Segundo relatos de seu único irmão, mais velho e confidente, Eremias era músico, tinha grande dedicação pelas práticas esportivas, disputou o torneio paulista de judô, sendo o primeiro colocado na sua categoria. Treinou natação, fez parte da equipe de remadores do Corinthians e começou a treinar capoeira. Ainda auxiliava o pai nas atividades de comércio e tinha um grande gosto pela leitura, foi assim que passou a questionar a realidade brasileira.
Em 1967, no colégio estadual M.M.D.C, articulou-se com outros colegas para formar chapa para disputar as eleições do grêmio estudantil. Em 1968 liderou um movimento de estudantes, chegando a organizar uma greve. Foi transferido compulsoriamente tendo que se matricular em outra escola para concluir o ano.


Ficou conhecendo detalhes do acordo MEC-USAID (acordo entre o ministério da educação e United States Agency International Development – que reorientava o sistema educacional brasileiro de acordo com necessidades do desenvolvimento capitalista internacional) e engajou-se no movimento estudantil contra tal acordo. Passou a interagir com estudantes de outras escolas, formando e articulando uma chapa para a disputa, em 68, das diretorias da União Paulista dos Estudantes Secundaristas (UPES) e da União Brasileira dos Estudantes Secundaristas (UBES). Organizou com esse grupo um movimento de estudantes secundaristas nas escolas da zona leste de São Paulo.
Durante as greves operárias de 68, em Osasco – cidade da região metropolitana de São Paulo – assistiu à algumas assembleias sindicais com outros colegas e levou o apoio dos estudantes aos operários em greve.
No início de 1969, entrou para VPR – Vanguarda Popular Revolucionária. Simulou uma discordância com os pais e passou a morar fora de casa, Mas visitava-os semanalmente. Em meados de julho de 69, forças de repressão já sabiam de sua militância. Eremias, sabendo do inevitável, reuniu-se com os pais e os pôs a par de sua real situação. Nunca mais o viram, vivo ou morto.
Eremias foi assassinado em 16 de outubro de 1969, na vila Cosmos, no Rio de Janeiro, quando teria reagido a ação montada pelos agentes do DOI- CODI que cercaram sua casa e atiraram até matar o jovem.

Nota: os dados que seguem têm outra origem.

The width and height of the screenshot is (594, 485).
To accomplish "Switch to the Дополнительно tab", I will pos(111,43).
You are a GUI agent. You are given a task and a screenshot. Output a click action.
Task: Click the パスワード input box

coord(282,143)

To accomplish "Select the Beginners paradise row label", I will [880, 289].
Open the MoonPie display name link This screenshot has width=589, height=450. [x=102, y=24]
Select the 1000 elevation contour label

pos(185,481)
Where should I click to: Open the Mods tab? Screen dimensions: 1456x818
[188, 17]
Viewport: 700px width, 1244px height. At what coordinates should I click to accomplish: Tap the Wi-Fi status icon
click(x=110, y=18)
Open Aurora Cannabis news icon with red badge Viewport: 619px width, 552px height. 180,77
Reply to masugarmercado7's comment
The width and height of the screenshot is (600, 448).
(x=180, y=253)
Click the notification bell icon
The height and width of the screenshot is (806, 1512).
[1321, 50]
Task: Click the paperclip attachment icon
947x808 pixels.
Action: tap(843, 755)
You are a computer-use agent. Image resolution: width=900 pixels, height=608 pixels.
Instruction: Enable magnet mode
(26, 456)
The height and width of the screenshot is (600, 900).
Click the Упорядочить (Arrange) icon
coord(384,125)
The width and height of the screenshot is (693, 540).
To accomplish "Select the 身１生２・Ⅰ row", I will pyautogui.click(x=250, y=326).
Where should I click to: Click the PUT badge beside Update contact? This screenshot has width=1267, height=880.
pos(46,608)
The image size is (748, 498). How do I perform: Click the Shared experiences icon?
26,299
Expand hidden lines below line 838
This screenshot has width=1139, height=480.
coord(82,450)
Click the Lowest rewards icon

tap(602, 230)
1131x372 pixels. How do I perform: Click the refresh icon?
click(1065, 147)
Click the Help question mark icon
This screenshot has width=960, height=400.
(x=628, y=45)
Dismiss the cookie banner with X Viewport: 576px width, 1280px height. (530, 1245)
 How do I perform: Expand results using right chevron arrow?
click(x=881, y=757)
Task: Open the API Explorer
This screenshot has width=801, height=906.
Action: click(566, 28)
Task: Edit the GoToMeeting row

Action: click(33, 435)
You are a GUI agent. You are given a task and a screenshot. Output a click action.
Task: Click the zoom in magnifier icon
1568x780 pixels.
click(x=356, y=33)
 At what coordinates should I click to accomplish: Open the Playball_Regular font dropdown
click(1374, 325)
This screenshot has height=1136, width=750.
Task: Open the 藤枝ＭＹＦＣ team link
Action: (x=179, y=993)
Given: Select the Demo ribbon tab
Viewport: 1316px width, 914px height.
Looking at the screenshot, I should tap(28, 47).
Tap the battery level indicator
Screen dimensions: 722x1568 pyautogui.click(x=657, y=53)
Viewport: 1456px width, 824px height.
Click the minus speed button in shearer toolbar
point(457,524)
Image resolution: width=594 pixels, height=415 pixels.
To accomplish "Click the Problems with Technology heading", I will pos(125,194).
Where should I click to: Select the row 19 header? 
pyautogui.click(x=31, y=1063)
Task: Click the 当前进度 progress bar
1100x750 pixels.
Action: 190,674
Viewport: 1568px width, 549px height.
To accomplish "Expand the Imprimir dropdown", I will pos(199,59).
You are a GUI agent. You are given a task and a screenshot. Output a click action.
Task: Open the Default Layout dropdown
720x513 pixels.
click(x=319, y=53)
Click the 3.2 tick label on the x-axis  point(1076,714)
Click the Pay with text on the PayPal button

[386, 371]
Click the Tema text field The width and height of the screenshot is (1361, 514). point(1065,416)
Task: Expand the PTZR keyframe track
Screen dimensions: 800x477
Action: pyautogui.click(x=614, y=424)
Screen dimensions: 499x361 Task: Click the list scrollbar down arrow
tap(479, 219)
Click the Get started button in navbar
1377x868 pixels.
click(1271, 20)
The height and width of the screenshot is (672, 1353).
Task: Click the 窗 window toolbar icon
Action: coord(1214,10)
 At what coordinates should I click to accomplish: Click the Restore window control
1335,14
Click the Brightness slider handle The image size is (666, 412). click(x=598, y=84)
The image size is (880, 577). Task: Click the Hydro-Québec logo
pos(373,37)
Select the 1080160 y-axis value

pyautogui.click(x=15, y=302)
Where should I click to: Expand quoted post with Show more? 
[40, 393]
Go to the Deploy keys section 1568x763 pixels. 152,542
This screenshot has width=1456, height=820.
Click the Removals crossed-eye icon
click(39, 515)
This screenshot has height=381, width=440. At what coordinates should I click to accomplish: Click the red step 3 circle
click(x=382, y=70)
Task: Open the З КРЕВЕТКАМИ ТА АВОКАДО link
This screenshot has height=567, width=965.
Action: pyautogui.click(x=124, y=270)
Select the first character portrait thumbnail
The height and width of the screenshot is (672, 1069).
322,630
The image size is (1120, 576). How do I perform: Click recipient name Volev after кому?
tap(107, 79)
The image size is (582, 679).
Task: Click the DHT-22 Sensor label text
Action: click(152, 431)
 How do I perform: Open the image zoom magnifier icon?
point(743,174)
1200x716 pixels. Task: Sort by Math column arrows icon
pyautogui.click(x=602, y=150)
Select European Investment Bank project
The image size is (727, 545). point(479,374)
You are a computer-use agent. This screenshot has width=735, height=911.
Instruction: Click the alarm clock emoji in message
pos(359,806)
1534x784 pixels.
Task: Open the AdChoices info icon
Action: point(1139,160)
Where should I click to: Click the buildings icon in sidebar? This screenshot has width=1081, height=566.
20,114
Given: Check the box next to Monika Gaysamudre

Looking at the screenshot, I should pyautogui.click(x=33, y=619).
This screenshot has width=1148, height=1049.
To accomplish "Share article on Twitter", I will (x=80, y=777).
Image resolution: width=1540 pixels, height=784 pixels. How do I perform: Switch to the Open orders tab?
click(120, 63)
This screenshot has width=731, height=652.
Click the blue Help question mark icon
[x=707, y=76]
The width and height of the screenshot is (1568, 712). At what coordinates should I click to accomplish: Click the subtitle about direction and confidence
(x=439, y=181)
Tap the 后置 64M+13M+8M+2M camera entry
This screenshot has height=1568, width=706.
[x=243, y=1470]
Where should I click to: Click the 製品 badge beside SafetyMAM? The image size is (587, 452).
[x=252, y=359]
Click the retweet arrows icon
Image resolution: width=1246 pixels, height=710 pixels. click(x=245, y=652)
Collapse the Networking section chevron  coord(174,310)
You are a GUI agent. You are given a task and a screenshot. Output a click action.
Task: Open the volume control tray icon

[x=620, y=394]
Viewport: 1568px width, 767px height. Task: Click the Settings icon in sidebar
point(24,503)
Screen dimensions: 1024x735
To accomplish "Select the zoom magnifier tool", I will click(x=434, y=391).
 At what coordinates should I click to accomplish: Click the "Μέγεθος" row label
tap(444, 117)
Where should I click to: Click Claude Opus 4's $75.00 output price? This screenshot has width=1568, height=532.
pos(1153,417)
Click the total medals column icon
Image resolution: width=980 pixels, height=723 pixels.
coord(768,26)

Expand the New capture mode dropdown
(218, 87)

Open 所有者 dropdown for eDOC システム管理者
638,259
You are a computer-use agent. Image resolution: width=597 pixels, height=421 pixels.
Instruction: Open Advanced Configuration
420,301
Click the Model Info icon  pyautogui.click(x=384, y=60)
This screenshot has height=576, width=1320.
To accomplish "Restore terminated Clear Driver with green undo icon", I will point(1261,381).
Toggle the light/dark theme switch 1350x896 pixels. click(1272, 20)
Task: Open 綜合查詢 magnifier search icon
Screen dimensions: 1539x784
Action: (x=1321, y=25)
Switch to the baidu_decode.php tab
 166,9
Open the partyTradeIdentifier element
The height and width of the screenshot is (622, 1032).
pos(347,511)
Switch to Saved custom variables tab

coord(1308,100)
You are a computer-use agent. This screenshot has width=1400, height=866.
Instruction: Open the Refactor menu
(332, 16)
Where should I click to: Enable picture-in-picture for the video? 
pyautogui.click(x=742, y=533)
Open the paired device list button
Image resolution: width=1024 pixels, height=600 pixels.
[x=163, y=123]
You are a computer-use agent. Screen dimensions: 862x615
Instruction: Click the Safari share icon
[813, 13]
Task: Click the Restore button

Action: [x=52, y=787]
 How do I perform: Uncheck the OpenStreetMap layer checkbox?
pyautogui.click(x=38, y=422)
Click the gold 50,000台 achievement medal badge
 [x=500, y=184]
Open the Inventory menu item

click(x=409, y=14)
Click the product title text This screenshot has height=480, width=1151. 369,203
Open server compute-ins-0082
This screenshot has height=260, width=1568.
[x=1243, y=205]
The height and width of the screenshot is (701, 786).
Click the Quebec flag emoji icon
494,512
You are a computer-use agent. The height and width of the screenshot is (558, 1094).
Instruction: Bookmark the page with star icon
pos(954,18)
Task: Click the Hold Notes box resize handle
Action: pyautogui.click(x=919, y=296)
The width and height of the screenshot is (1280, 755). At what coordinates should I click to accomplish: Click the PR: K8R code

As impressões digitais de Eremias Delizoicov foram confirmadas pelo datilocopista da Delegacia de Crimes Contra a Pessoa, de São Paulo. Mesmo assim, Foi lavrado em nome de José Araújo de Nóbrega. Ou seja, enterraram o corpo de Eremias com o nome de outra pessoa propositalmente.
Em 1970, seu pai foi convocado pelo DOPS, em São Paulo, pelo delegado Sergio Fleury. Enquanto aguardava-o, ouviu-o dizendo a uma mulher algo como “é uma questão de tempo, ou ele é preso ou morto como o filho daquele senhor”, referindo-se a ele. Neste momento, inteirou-se da morte do filho. Em seguida, Fleury disse que o corpo de Eremias foi enterrado com o nome de José Araújo Nobrega., que havia sido preso antes e que portanto, o morto em outubro de 69 era Eremias.
Fleury descartou qualquer possibilidade de ajuda em relação ao esclarecimento dos fatos. Dias após a ida de seu pai ao DOPS, a imprensa toda noticiaria o caso.

Em 1979, após a edição da lei da anistia, seus pais iniciaram a tramitação jurídica para obtenção do seu atestado de óbito, que só tiveram acesso em 1993.